Rachel Sermanni

Rachel Sermanni comes onto the stage and blithely announces that she has made a new instrument – out of spoons that she bought in a charity shop. It is the first bizarre tangent of many in the set and reveals an irreverent sense of humour about Sermanni, a desire not to take things too seriously.

If there’s one thing she is serious about, it’s her music. She had just been touring Canada for the last three weeks and had returned only two days before. Sermanni has been working ceaselessly since releasing her debut album last September, but she seems no less vibrant for it. She is as enthusiastic about this gig as any before – if not more, feeding off the familiar Scottish welcome.

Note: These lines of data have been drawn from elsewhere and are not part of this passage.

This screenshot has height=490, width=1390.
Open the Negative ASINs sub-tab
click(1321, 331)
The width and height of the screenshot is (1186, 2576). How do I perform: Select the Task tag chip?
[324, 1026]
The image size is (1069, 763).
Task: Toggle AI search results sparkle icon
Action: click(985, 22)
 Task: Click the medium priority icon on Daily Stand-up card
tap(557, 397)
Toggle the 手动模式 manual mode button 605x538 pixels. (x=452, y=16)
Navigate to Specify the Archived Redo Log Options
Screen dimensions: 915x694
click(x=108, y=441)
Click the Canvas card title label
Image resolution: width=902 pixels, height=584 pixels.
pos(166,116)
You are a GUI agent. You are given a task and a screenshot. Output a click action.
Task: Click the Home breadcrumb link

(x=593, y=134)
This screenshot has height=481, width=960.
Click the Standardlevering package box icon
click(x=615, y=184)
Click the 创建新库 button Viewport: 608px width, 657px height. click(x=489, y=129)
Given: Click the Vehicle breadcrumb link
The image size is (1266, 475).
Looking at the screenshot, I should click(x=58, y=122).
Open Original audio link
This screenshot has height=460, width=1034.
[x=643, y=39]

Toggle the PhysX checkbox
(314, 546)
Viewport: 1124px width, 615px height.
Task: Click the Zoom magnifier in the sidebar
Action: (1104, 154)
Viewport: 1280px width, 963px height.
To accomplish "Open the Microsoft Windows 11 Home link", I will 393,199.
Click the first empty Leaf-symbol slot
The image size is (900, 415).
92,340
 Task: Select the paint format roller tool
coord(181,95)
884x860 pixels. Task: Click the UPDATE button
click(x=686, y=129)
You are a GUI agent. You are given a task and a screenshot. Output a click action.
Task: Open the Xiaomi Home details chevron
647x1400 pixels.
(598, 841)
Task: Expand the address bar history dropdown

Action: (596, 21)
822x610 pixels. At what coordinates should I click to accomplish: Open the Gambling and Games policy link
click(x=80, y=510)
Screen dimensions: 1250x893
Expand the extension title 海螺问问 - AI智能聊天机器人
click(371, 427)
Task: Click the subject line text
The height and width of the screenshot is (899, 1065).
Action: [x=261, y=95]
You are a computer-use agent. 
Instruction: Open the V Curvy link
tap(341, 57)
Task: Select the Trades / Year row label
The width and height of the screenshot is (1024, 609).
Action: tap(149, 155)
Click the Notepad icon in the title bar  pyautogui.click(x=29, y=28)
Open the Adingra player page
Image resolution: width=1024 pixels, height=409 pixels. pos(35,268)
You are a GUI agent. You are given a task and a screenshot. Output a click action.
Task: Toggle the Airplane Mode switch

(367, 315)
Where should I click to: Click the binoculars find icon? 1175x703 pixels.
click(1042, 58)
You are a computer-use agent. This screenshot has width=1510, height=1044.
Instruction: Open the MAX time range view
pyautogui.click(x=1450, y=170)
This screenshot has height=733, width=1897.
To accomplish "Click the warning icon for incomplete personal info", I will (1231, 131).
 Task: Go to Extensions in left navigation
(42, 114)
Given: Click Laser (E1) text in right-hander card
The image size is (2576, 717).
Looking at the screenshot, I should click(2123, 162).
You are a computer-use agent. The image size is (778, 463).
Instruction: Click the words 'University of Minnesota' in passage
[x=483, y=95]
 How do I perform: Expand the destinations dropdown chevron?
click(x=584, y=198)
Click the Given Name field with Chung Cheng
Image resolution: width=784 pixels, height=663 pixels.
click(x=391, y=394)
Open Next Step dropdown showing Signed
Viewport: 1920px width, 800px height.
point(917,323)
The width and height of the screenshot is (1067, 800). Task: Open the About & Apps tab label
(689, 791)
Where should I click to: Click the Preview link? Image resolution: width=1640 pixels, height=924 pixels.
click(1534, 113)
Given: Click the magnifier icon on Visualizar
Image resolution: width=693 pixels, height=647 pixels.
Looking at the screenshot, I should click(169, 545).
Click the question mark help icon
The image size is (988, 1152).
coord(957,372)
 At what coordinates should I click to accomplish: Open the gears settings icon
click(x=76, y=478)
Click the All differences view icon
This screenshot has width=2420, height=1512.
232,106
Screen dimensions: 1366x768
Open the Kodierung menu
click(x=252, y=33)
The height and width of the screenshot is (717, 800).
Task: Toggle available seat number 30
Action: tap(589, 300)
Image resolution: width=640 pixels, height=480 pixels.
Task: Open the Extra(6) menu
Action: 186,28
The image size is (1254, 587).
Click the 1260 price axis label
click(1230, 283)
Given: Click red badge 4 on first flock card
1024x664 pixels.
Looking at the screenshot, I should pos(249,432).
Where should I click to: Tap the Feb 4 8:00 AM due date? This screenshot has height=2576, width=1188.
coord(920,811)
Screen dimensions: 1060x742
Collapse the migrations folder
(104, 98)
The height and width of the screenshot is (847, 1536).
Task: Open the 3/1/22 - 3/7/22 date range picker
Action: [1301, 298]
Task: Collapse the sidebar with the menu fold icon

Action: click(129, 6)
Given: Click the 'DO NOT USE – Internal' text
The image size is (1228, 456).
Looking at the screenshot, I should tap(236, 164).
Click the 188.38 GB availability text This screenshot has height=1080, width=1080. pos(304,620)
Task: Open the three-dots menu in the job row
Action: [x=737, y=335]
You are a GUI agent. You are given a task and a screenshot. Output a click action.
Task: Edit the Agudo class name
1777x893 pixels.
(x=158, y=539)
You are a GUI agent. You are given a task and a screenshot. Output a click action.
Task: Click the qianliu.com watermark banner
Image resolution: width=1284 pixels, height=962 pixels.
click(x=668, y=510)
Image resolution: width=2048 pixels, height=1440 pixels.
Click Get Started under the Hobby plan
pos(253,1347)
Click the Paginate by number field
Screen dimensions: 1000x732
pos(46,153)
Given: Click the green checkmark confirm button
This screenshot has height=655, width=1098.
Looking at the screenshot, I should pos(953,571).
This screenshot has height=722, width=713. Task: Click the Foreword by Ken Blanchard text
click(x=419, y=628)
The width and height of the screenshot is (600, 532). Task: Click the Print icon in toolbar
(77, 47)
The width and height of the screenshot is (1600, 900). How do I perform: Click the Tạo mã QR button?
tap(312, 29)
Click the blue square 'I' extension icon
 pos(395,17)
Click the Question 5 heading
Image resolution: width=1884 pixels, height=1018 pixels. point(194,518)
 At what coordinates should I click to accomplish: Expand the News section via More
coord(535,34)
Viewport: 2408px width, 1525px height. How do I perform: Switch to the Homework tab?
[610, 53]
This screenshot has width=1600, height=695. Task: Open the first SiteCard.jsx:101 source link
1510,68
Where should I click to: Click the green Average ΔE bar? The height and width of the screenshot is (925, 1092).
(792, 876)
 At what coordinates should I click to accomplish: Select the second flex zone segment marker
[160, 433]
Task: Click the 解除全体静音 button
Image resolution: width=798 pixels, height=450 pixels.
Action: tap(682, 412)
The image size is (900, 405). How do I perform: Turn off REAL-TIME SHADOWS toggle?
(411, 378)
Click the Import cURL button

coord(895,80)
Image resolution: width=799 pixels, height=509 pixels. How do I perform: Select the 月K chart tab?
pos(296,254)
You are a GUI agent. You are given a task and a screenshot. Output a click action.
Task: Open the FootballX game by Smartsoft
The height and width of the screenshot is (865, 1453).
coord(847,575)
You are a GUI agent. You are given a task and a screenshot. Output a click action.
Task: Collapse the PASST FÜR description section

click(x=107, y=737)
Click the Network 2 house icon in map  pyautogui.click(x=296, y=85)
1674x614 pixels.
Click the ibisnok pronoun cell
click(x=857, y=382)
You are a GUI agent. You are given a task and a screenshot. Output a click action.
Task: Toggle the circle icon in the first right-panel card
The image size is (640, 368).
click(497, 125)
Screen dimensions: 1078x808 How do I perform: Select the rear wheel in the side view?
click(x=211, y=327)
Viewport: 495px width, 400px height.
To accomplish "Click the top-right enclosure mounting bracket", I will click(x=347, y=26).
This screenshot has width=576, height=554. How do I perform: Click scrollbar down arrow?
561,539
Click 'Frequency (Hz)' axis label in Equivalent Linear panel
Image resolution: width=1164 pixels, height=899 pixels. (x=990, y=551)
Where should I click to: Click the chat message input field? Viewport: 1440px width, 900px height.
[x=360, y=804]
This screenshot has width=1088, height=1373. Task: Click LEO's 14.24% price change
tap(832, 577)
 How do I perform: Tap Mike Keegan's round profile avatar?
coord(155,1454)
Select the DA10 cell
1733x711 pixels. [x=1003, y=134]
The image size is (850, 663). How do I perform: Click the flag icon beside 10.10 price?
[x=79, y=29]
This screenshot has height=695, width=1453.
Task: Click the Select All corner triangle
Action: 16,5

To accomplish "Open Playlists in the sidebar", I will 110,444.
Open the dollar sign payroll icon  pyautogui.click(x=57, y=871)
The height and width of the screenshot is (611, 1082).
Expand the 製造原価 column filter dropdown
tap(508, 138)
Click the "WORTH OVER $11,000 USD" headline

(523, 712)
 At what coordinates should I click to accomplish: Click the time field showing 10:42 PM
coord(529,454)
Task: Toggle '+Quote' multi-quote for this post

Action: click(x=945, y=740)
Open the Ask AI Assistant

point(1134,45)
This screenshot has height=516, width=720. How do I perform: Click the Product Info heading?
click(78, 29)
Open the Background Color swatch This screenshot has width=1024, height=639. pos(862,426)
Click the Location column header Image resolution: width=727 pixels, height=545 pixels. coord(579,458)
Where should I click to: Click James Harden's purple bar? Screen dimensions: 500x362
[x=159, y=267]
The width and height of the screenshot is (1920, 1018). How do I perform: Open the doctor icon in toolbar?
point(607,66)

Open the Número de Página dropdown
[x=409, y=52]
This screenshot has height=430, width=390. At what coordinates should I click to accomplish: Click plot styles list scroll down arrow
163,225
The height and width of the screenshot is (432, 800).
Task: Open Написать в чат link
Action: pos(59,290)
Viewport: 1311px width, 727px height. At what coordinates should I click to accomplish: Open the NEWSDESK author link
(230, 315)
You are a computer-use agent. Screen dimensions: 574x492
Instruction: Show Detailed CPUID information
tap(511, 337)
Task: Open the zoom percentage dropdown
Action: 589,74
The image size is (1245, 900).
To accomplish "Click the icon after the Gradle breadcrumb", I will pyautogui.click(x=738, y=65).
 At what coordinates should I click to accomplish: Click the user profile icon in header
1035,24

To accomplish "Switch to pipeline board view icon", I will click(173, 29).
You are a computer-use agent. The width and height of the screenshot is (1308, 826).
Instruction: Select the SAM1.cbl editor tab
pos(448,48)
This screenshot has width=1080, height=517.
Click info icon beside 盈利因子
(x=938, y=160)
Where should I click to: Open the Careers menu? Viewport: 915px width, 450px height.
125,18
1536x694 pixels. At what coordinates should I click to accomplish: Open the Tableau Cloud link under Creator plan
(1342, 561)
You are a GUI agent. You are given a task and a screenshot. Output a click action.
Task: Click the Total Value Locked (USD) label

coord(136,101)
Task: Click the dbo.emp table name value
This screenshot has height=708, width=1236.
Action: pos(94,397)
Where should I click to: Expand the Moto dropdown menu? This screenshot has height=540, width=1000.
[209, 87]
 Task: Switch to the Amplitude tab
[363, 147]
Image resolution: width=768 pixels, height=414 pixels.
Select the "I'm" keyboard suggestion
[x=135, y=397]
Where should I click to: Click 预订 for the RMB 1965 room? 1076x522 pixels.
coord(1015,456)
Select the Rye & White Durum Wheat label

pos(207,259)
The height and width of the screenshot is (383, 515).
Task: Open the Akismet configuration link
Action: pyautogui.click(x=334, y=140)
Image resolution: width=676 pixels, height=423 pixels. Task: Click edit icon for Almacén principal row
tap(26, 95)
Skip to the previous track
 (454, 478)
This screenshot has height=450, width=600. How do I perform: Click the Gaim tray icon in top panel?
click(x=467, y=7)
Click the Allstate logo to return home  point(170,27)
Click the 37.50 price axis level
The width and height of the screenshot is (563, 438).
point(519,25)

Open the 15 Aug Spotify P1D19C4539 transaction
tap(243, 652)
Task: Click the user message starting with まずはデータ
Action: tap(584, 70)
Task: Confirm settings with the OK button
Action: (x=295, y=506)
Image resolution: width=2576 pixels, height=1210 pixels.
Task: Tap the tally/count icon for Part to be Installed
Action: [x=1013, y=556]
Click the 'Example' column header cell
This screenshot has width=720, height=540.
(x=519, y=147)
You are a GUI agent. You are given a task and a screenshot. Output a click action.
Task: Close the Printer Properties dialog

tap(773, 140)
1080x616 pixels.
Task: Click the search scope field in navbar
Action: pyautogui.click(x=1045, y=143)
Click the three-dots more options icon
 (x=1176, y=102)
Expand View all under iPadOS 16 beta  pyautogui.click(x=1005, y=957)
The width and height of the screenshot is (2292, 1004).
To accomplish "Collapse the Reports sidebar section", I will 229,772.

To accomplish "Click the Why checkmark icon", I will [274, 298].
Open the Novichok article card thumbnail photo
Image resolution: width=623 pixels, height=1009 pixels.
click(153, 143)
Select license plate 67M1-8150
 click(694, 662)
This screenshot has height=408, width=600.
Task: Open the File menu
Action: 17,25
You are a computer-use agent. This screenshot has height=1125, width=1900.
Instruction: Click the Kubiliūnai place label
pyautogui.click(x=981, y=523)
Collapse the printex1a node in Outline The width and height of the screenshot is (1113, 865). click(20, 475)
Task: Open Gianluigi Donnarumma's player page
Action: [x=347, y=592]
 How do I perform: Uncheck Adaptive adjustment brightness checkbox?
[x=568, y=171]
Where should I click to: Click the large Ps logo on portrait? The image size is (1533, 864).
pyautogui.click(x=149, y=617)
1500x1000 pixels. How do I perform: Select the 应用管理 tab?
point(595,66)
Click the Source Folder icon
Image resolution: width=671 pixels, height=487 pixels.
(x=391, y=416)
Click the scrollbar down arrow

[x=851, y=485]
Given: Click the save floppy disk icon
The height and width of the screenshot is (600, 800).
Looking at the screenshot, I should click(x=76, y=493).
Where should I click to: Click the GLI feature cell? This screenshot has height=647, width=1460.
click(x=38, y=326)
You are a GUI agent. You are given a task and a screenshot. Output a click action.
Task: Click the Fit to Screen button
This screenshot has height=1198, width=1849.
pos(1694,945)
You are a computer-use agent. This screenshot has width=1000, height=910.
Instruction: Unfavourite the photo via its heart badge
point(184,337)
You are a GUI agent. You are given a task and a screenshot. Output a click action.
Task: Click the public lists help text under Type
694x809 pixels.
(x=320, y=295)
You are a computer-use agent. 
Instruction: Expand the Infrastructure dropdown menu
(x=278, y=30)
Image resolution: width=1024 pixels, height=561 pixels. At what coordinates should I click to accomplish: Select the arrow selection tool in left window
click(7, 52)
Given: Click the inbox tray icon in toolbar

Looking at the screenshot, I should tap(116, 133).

It is this album from which she primarily draws, including personal favourites such as the dynamic ‘Bones’ and the more introspective ‘The Fog’. She also treats the audience to a couple of unheard tracks. Asked, for example, to write on the subject of the early hours of the morning, she has composed a piece which reveals her limited experiences of the nightclub in her hometown – or, more specifically, the taxi ride home. She is most at ease, she tells us, in the quiet dignity of her songs as opposed to the loud night out.

There is a complexity to her songs submerged beneath their immediate accessibility. She is a savvy songwriter with an acute ear. All the while, she executes her songs with a kind of half-smile: ‘This is great fun,’ she says – and we believe her. Her voice, too, is a remarkable thing. She comfortably reaches high notes, which sound soft and refined, then she arcs downwards into a smoky-voiced growl which rolls through the room.

Then she’s back to stories about her travels and her family in her chipper Scottish lilt. This is a girl at ease on the stage. One gets the sense it is where she is meant to be.

Since you’re here…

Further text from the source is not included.